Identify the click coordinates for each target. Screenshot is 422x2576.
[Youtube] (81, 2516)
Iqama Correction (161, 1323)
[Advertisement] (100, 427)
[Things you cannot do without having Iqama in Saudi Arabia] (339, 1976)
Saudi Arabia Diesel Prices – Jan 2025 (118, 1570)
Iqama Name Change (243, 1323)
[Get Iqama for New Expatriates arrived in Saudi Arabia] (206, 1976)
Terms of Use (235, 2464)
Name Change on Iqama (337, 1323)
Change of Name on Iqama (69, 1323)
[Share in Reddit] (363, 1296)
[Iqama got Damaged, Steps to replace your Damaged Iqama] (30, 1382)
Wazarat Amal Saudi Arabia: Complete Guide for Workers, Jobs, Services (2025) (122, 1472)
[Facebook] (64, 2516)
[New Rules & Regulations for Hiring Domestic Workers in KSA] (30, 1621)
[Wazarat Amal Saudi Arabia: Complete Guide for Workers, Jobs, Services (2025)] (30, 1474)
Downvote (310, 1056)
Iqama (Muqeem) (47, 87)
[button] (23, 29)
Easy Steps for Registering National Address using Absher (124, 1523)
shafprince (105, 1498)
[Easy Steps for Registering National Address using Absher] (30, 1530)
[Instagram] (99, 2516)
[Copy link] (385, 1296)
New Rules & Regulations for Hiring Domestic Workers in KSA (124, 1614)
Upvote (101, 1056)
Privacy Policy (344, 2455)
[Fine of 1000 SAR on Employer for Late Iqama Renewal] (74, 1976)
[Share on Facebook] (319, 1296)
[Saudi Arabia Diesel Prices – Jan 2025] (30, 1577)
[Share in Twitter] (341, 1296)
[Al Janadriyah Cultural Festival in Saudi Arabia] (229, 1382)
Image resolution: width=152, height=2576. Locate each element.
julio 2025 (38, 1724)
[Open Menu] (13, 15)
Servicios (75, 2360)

** Problem requirements **
Give only the number of lines in the material above that include the word "Guide".

** Expected answer **
2